Newt Gingrich has several dozen dumpling-shaped skeletons rattling around in his wardrobe, and his fellow GOP contenders have repeatedly chided him for the big ones: lobbying for Freddie Mac, sitting on a bench with Nancy Pelosi, endorsing an individual mandate. What you won't hear Mitt Romney or Rick Santorum ding him for, however, is Gingrich's atrocious record on drug policy. For that, we have Gary Johnson.

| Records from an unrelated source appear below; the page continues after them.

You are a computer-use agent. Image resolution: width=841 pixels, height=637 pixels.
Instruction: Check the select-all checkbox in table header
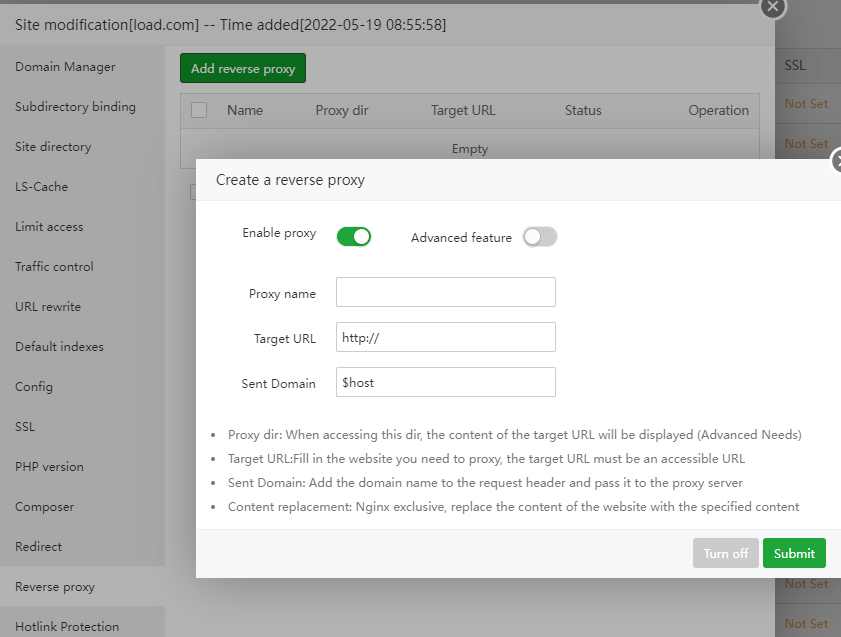coord(199,110)
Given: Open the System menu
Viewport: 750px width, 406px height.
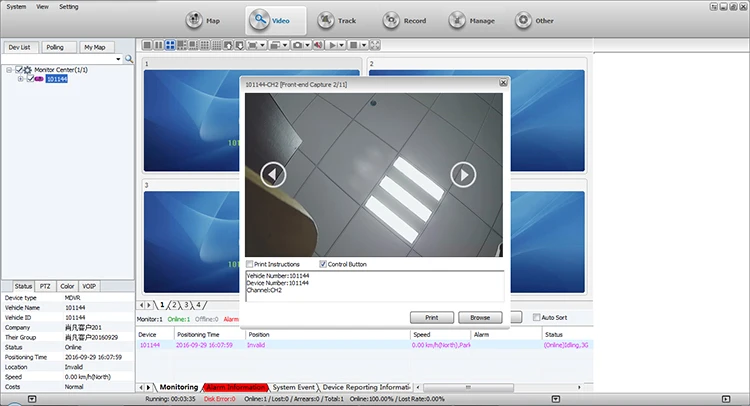Looking at the screenshot, I should (16, 6).
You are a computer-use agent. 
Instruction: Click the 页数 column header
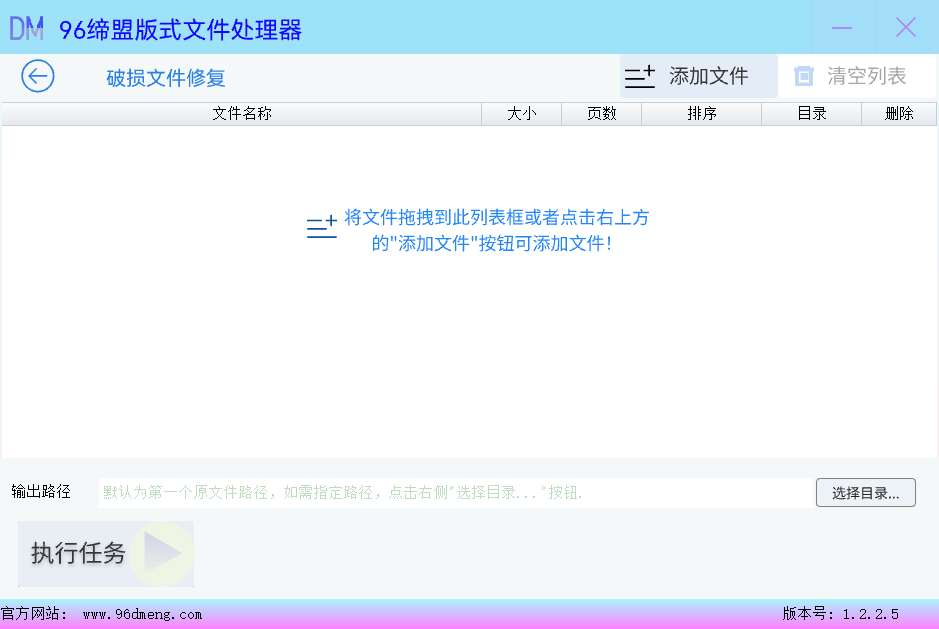(601, 114)
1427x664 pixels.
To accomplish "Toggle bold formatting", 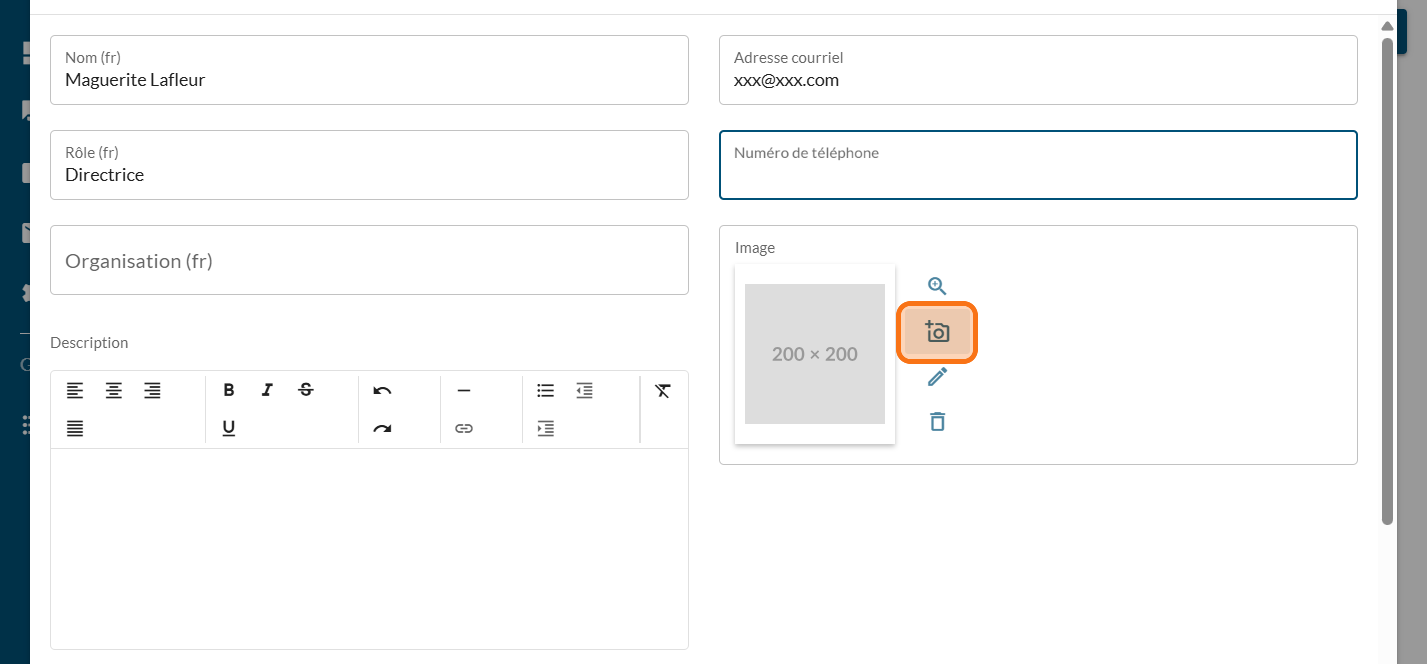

"Ideas are important, especially in a presidential campaign," Johnson said in a statement released yesterday. "But some of Speaker Gingrich's ideas over the years are nothing short of scary."
Johnson goes on:
Under his legislation, anyone coming home to the U.S. and caught carrying enough marijuana (2 oz.) to distribute would be sentenced to life imprisonment with no parole – or if caught twice, would be sentenced to death.

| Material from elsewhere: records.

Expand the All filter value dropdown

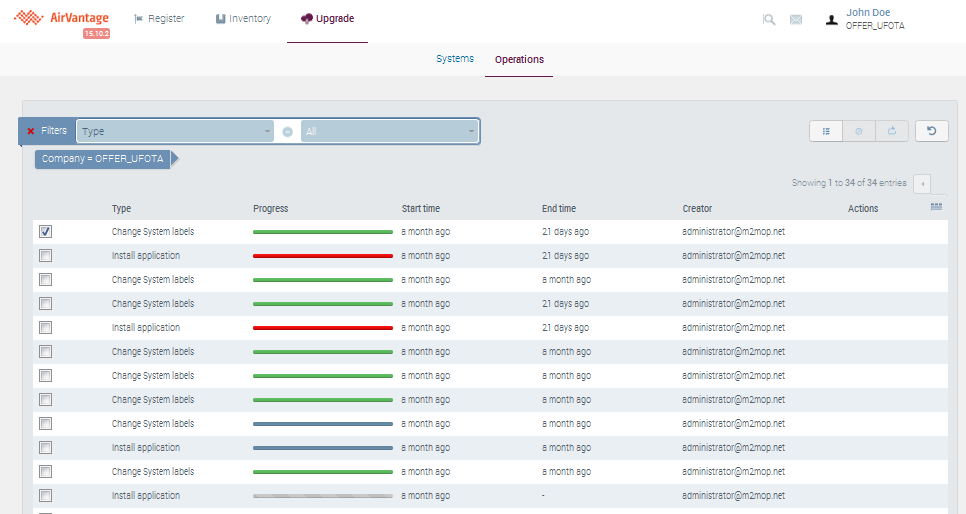click(x=390, y=131)
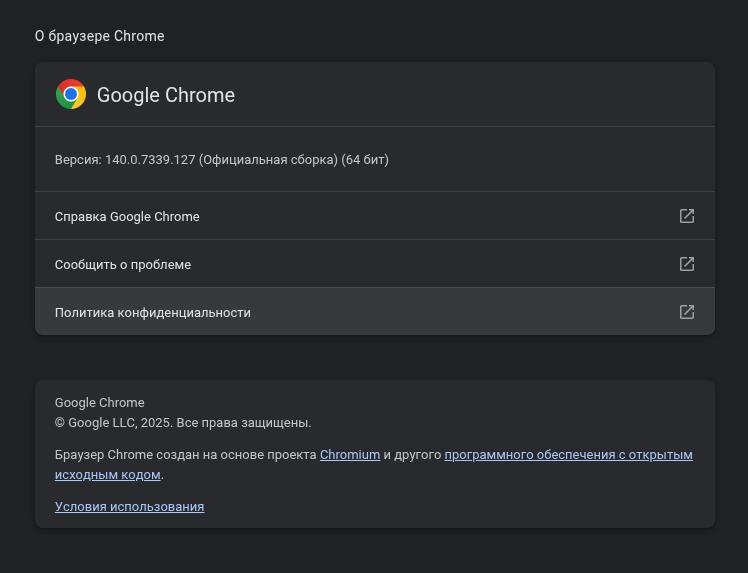Image resolution: width=748 pixels, height=573 pixels.
Task: Open the программного обеспечения с открытым link
Action: (x=568, y=455)
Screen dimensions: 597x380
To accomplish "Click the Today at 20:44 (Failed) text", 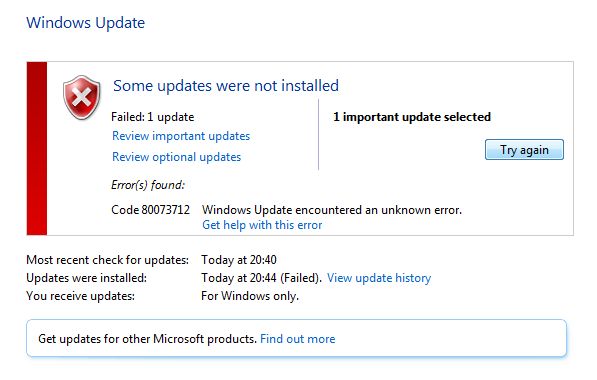I will click(262, 278).
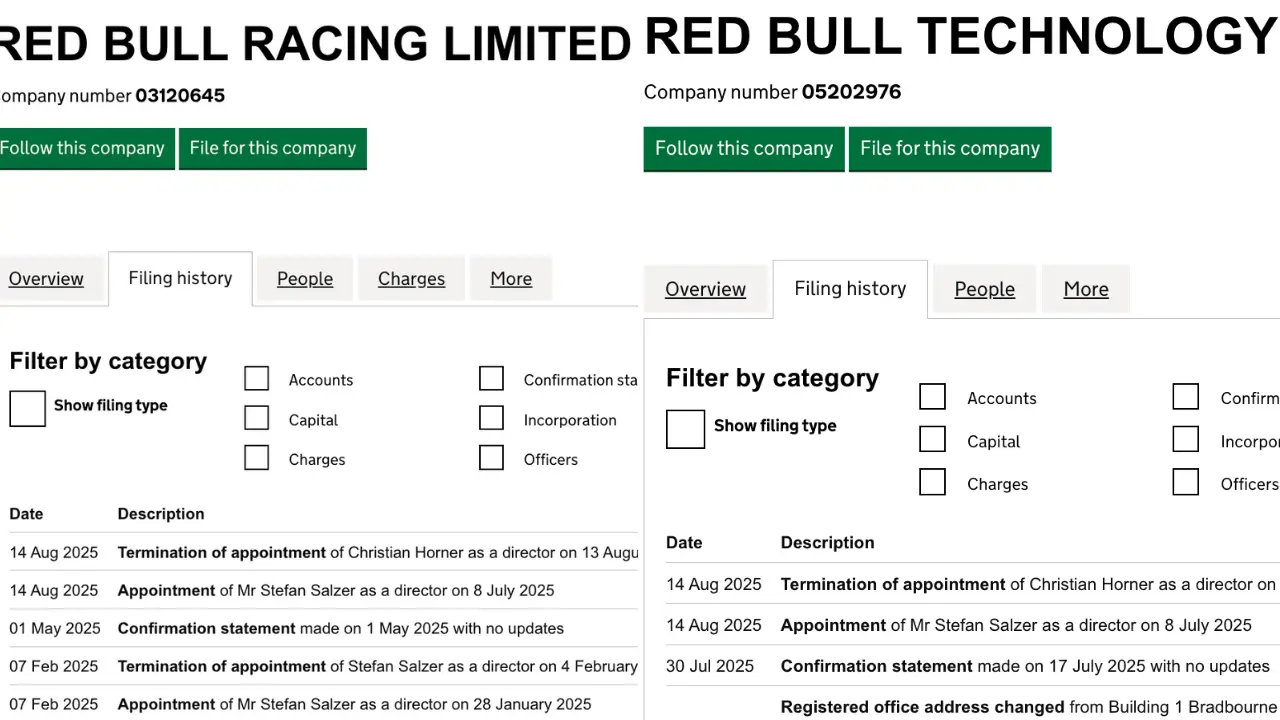
Task: Select the Overview tab of Red Bull Technology
Action: pos(705,288)
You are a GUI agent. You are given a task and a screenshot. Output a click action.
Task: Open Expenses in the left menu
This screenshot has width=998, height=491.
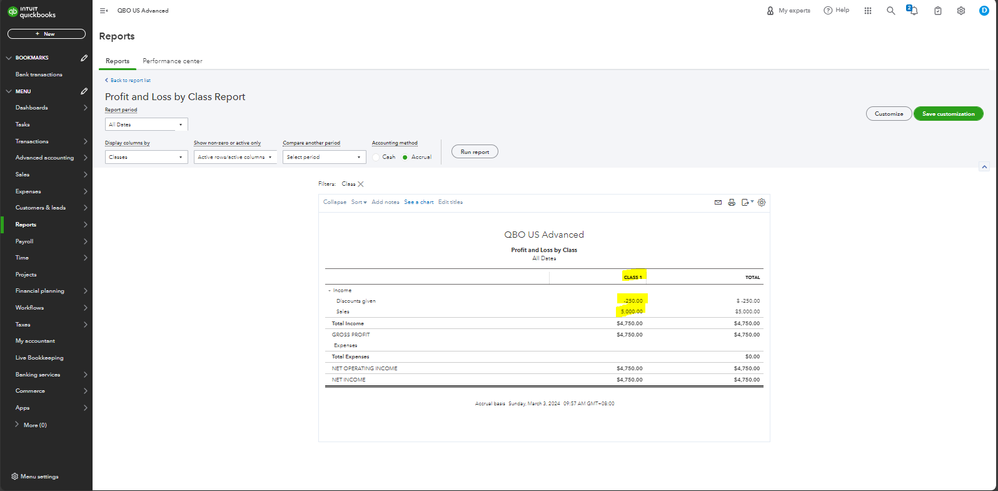coord(28,191)
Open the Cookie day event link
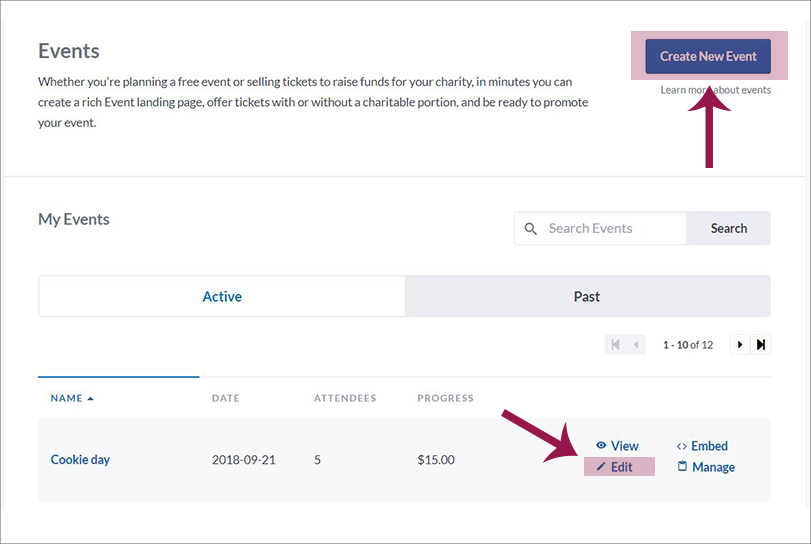 (x=80, y=460)
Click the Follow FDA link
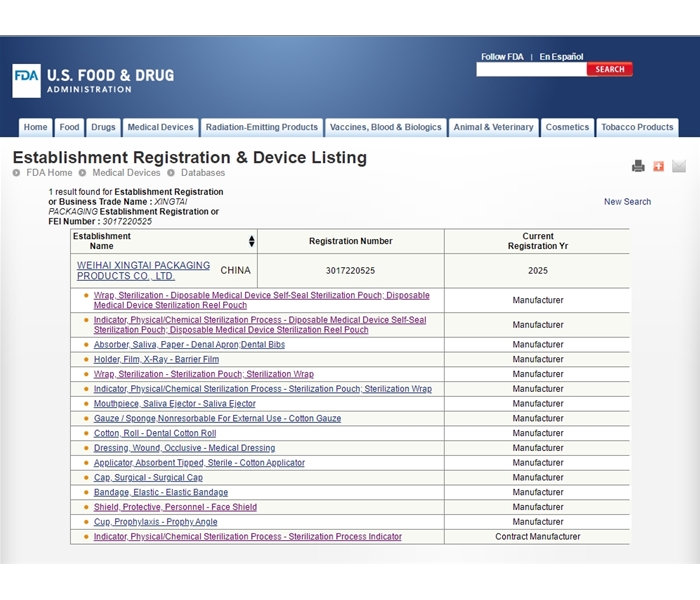Image resolution: width=700 pixels, height=600 pixels. tap(501, 57)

This from someone who has admitted his own past marijuana use, saying 'it was a sign we were alive and in graduate school'. And in 1981, Mr. Gingrich actually introduced legislation providing for the 'therapeutic use of marijuana. (HR 4498, 97th Congress)

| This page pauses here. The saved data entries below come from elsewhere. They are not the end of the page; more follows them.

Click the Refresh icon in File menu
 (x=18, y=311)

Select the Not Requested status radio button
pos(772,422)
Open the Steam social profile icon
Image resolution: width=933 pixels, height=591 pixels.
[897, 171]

On drug policy alone, I am beginning to see what Rick Santorum means when he talks about the former Speaker having an idea a minute. We are talking about millions of Americans' lives here, and having positions ranging from embracing medical marijuana to the death penalty for possessing a small amount of that same substance is astounding both in its hypocrisy and its inconsistency.
The War on Drugs is a failure, and bold steps are in order to align drug policy with reality and humanity. But Newt Gingrich's notion of bold is not what we need.